Collecting Data for Verifying Data Consistency Between verl Training and Inference Based on Megatron

Overview

Before comparing data consistency between verl training and inference processes, ensure that the input shapes for training and inference are the same. This ensures that the precision data dumped during training and inference can be matched during comparison.

Input Alignment Analysis for verl Training and Inference

Generally, the input shapes during training and inference are different, due to characteristics of training and inference processes themselves.

The inference process is divided into two stages: prefill and k decode.
1. In the prefill stage, the inference input is a prompt.
2. In the k decode stage, the final inference output response is generated by adding the KV cache with the output token obtained from the previous decode operation.
During training, the input is a prompt plus the inference response, and the final output is logits.

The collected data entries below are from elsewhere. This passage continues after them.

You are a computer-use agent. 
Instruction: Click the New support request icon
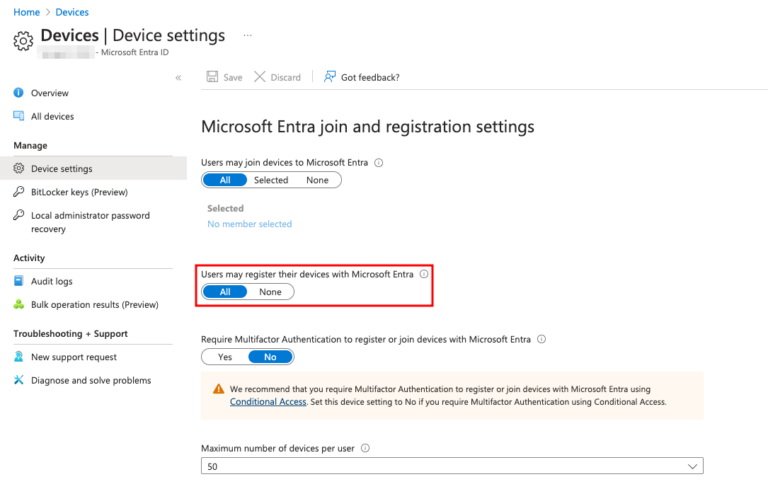[18, 357]
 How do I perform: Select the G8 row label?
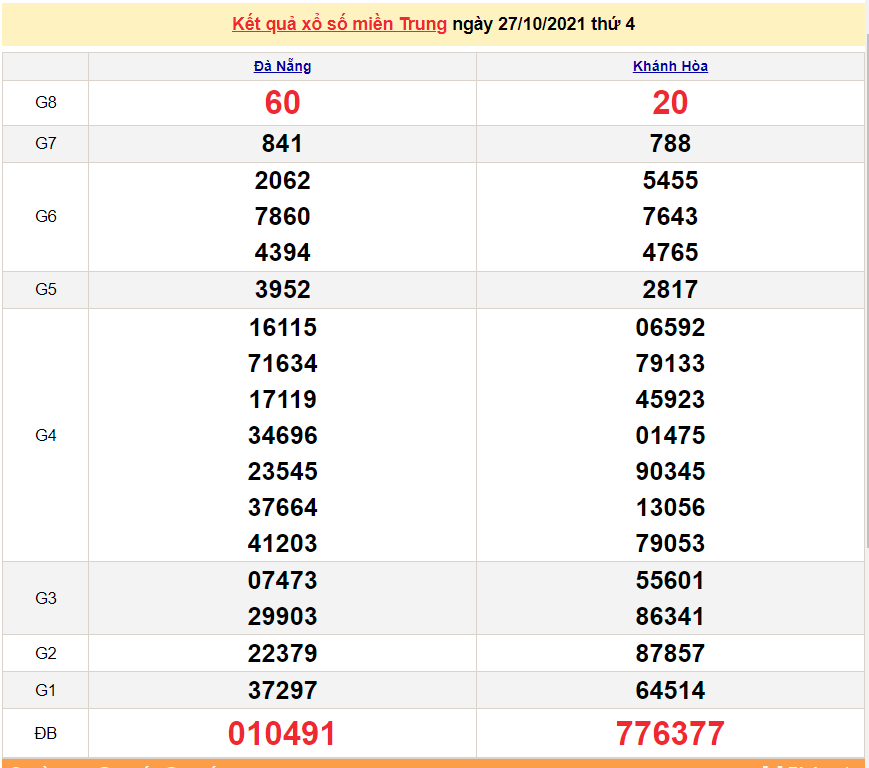[46, 103]
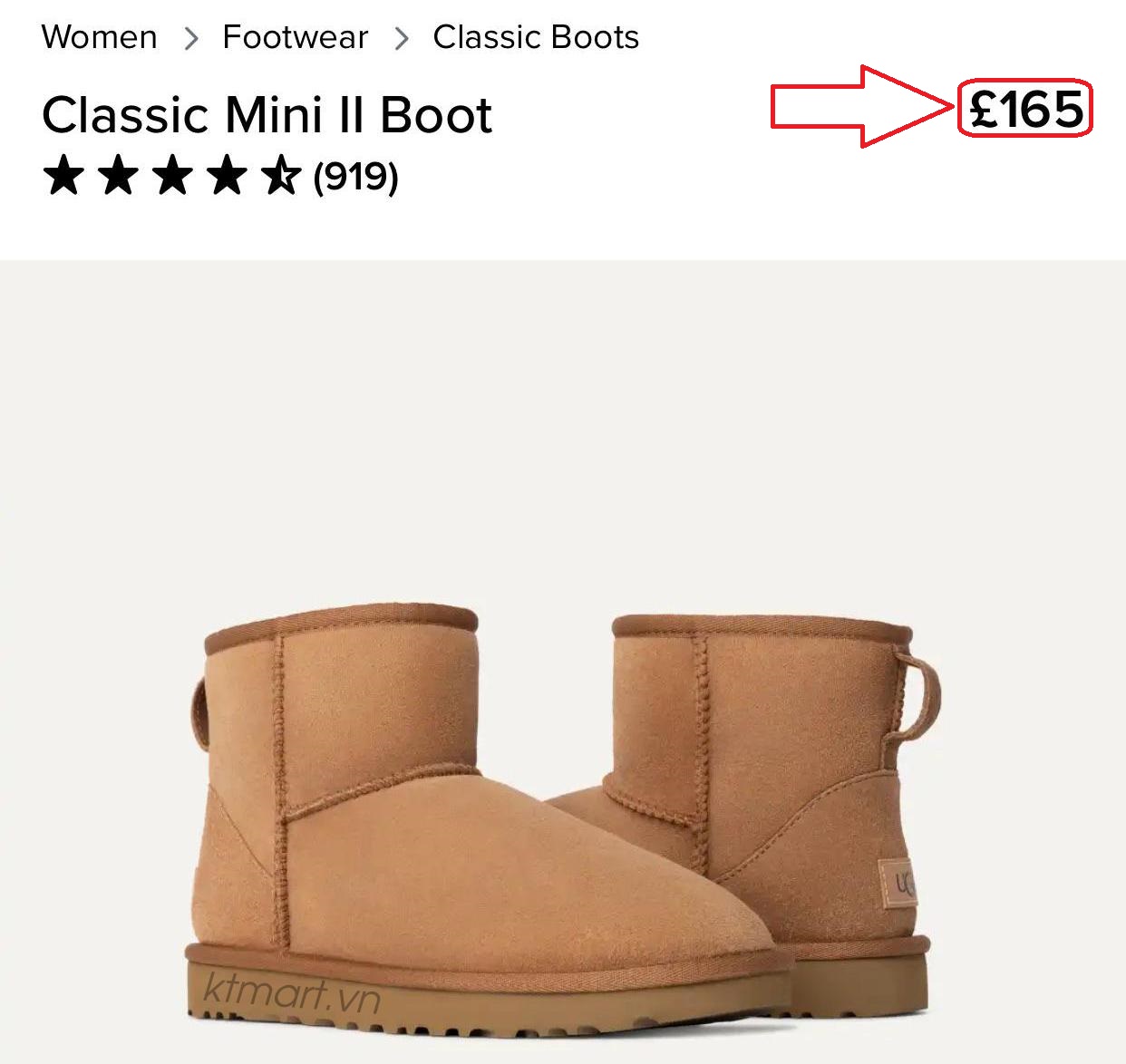The width and height of the screenshot is (1126, 1064).
Task: Select the Classic Mini II Boot title
Action: tap(267, 115)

In conclusion, the inference input is a prompt, and the training input is the prompt plus the inference output response.

Conclusion: The training input needs to be adjusted to a single prompt, making it consistent with the inference input.

Preprocessing Operations

To ensure that the training forward shape matches the inference prefill shape, the response must be removed from the training input. This requires meeting the following prerequisites and modifying the training script accordingly.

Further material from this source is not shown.